Fotos:Daniel Zuluaga
La Feria Internacional del Libro de Panamá 2026 convirtió durante seis días a ATLAPA en un gran punto de encuentro para lectores, escritores, editoriales y representantes del mundo cultural. Living Panamá estuvo presente para acompañar una de las celebraciones literarias más importantes del país.
Del 25 al 30 de agosto, la Feria Internacional del Libro de Panamá 2026 reunió una amplia oferta editorial junto con presentaciones de libros, conversatorios, talleres, firmas de autores y actividades educativas para públicos de todas las edades. Cada espacio permitió acercarse a nuevas voces, descubrir historias y participar en conversaciones sobre literatura, cultura y los temas que forman parte de nuestra sociedad.
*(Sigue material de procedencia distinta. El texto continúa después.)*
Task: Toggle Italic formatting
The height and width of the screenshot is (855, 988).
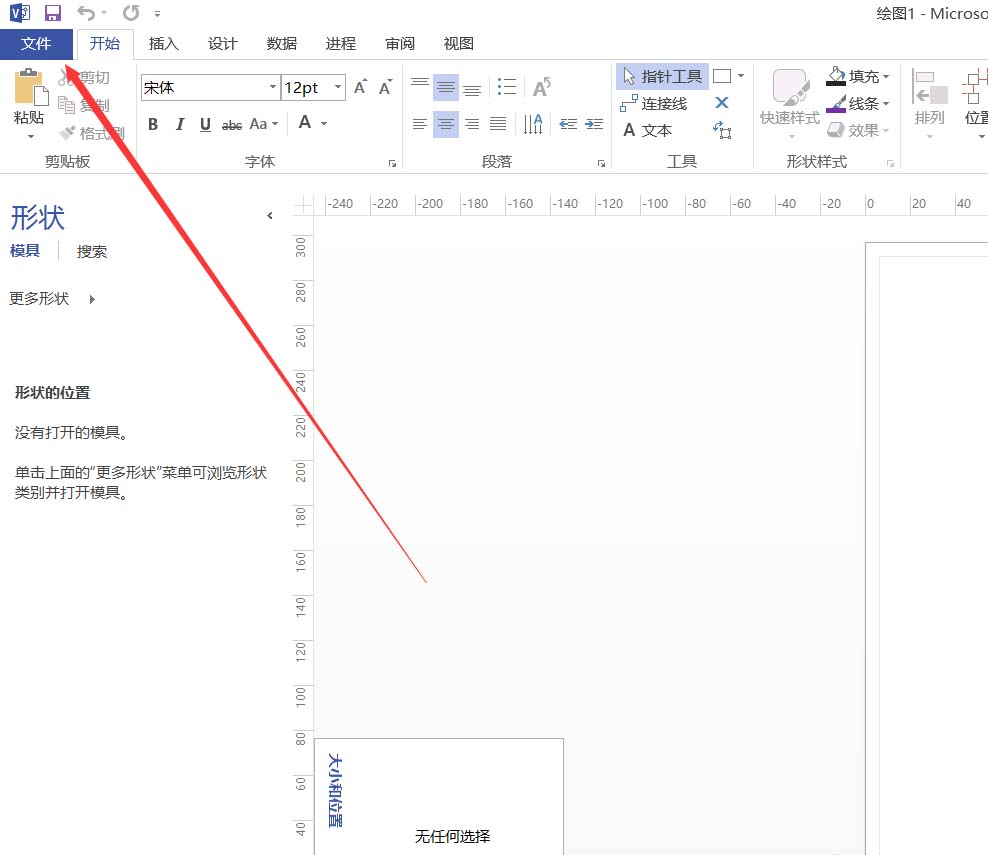Action: [x=180, y=124]
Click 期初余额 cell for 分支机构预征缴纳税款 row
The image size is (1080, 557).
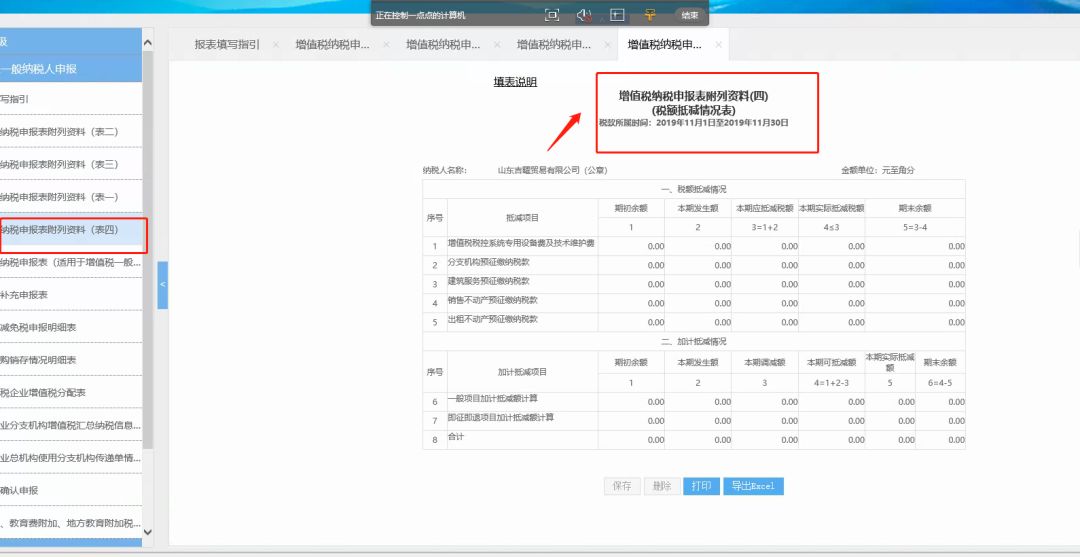point(631,265)
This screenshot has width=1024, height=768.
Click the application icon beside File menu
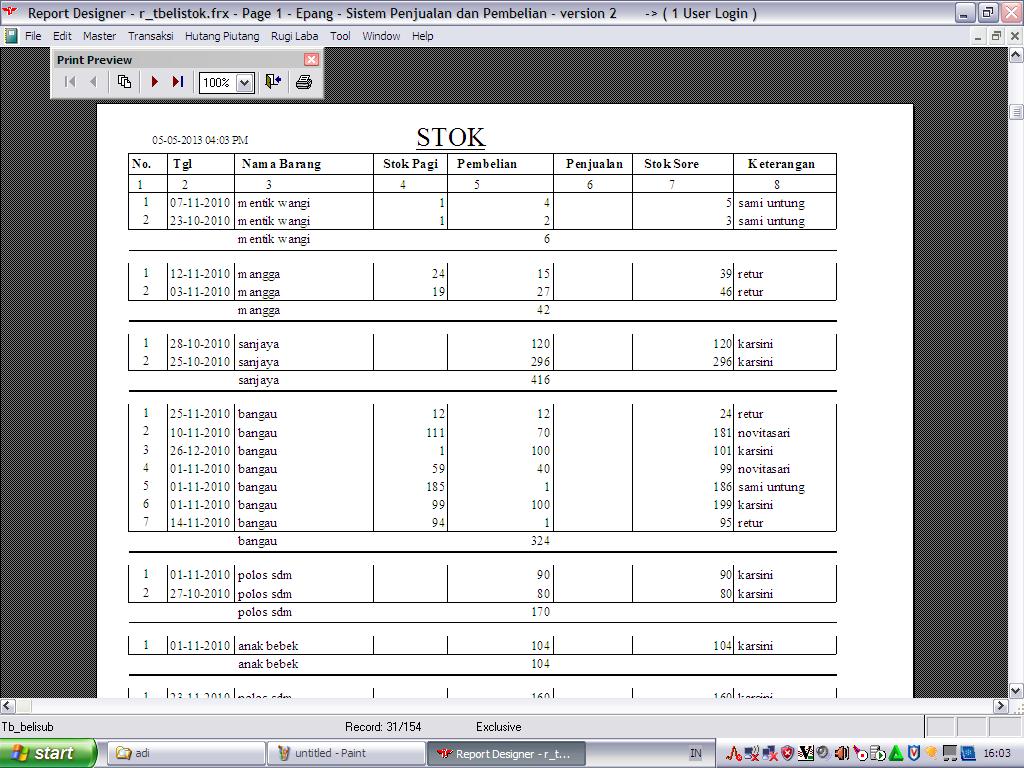11,36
Bajo el lema “La ruta de miles de historias”, esta edición tuvo al Canal de Panamá como invitado de honor, reconociendo su importancia histórica, cultural y humana. Su participación recordó que alrededor de esta gran obra también existen innumerables relatos sobre identidad, transformación, encuentros y experiencias que han contribuido a construir la historia del país.
La programación también abrió espacios para niños y jóvenes, escritores emergentes, profesionales del sector editorial y amantes de distintas expresiones artísticas. Esta diversidad convirtió la feria en una experiencia que trascendió la exhibición y venta de libros para consolidarse, una vez más, como un escenario de aprendizaje, intercambio y convivencia.
El equipo de Living Panamá estuvo presente recorriendo los diferentes espacios, descubriendo nuevas propuestas editoriales y compartiendo con autores, lectores y representantes del sector cultural. Nuestra participación reafirma el compromiso de la revista con la promoción de las iniciativas que enriquecen la vida cultural del país y ofrecen nuevas maneras de conocer Panamá.
Entre libros, conversaciones y encuentros, la Feria Internacional del Libro de Panamá 2026 volvió a demostrar que la lectura continúa conectando generaciones, perspectivas y formas distintas de comprender el mundo. Cada pasillo abrió una ruta hacia nuevas historias y confirmó el valor de mantener vivos estos espacios para la cultura.